Anti-inflammatory constituents from a sea anemone-derived fungus Arthrinium arundinis MA30

Phytochemistry. 2024 Jan 20;219:113998. doi: 10.1016/j.phytochem.2024.113998. Online ahead of print.


In this study, preliminary field-sampling of bioactive fungal strains and bioassay-guided selection were conducted. A number of fungal strains were isolated from sea anemones along the northeastern coast of Badouzi, Keelung, Taiwan. Among them, Arthrinium arundinis MA30 showed significant anti-inflammatory activity and was thus selected for further chemical investigation.
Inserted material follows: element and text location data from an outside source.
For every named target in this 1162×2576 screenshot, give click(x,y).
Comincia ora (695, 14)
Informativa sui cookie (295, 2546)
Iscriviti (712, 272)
After a series of purification and isolation using different chromatographic techniques on the fermented products of A. arundinis MA30, thirty-one compounds were identified, five of which were previously unreported, including arthrinoic acid, hexylaconitic anhydride methyl ester, (3S,8R)-8-hydroxy-3-carboxy-2-methylenenonanoic acid, and arthripenoids G and H. These compounds were subjected to comprehensive spectroscopic data analysis. Of all the isolates, 1,3,5,6-tetrahydroxy-8-methylxanthone and arthripenoid C demonstrated the most distinctive inhibitory activities against nitric oxide production in mouse microglial BV-2 cells, with their respective inhibitory rates being 71% and 81% at 10 μM concentration, and their respective IC50 values were further determined to be 5.3 ± 0.6 and 1.6 ± 0.4 μM. These compounds showed no significant cytotoxicity, and curcumin was used as a positive control in this study.